Six people were stabbed. A man in his 20s was rushed to hospital in life-threatening condition before stabilising. Most other victims escaped serious injury, but the episode cast a long shadow over what should have been a clean celebration. Three arrests were made on suspicion of sexual assault. Four police vans were left dented with broken lights. Three more were arrested on drug-related charges.
It's a sobering footnote to a title win Arsenal fans will otherwise cherish for decades.
Paris: 900 arrests, a death, and a police station under siege
PSG's Champions League final win over Arsenal on penalties in Budapest on Saturday sent France over the edge — and not in a good way. Nine hundred people were arrested across the country, a 45% increase on last year's disorder after PSG beat Inter Milan. Nearly 180 police officers were injured. One person died.
In Paris specifically, more than 306 people — 81 of them minors — were taken into custody. Hooligans torched cars, ransacked stores, and a group actually attempted to raid a police station in the 8th arrondissement, home to the Arc de Triomphe and the Champs-Élysées. Jordan Bardella of the National Rally party called it "civil war."
French President Emmanuel Macron didn't hold back: "This is not soccer, this is not sport, this is not what we love. We've had enough. This must end."
Interior Minister Laurent Nuñez, facing fierce criticism over the arrest numbers, offered a response that raised eyebrows: "If there are so many arrests, it's because this work was obviously well done." Draw your own conclusions there.
For context, over 500 arrests were made last year after PSG's win in Munich.

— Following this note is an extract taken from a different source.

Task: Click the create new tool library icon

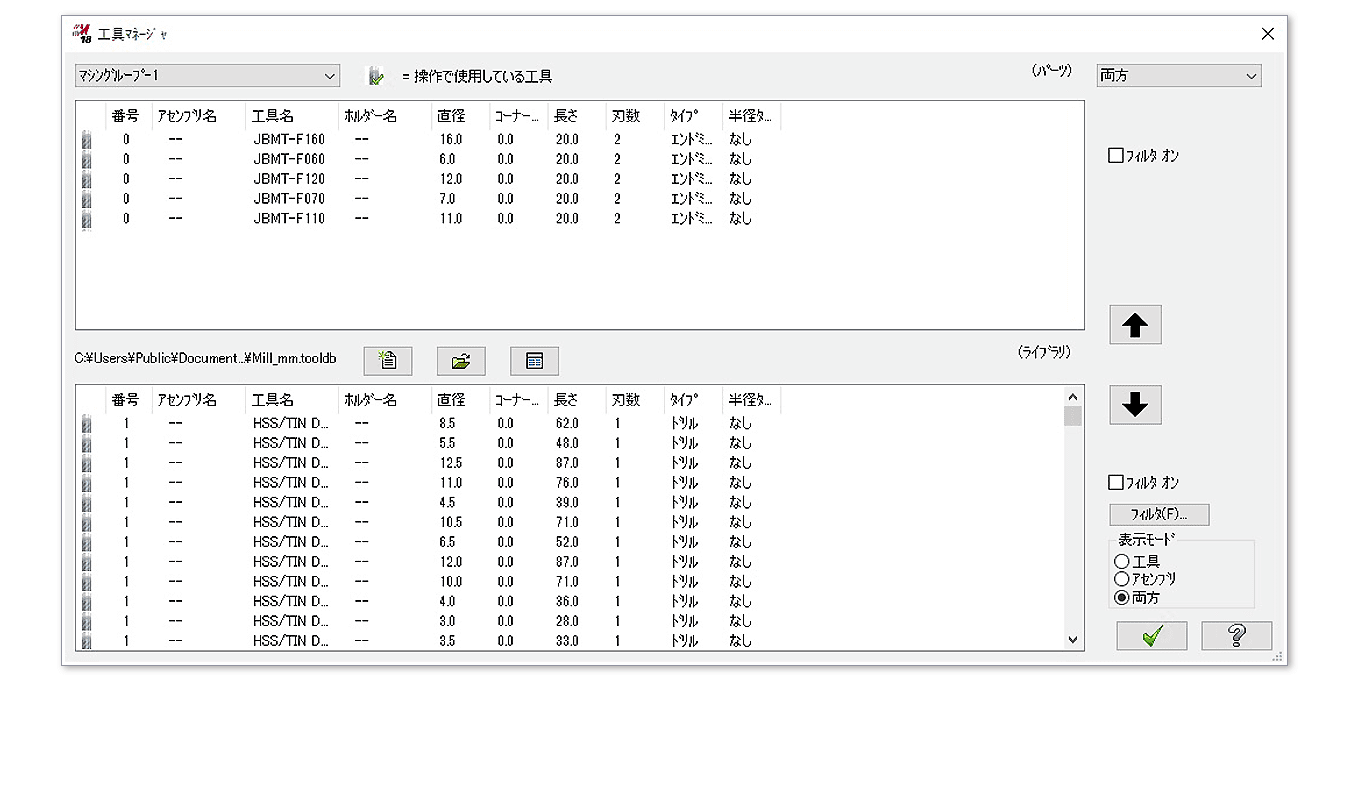Action: pyautogui.click(x=388, y=361)
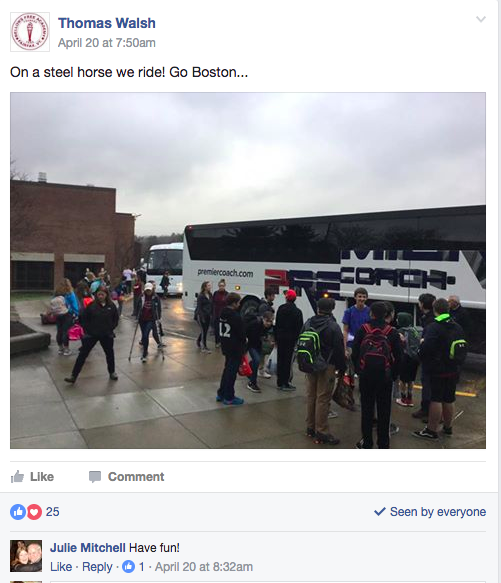Image resolution: width=501 pixels, height=583 pixels.
Task: Click the thumbs-up Like icon below photo
Action: point(17,476)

The year before that brought similar scenes. There's a pattern here that neither PSG's ownership nor French authorities have managed to break — and with the club now back-to-back European champions, the expectation of repeat disorder next season is already built in. Any futures market pricing in PSG's European dominance continuing also has to price in the chaos that apparently comes with it.
Paris's public prosecutor Laure Beccuau put it plainly: "Justice will be uncompromising."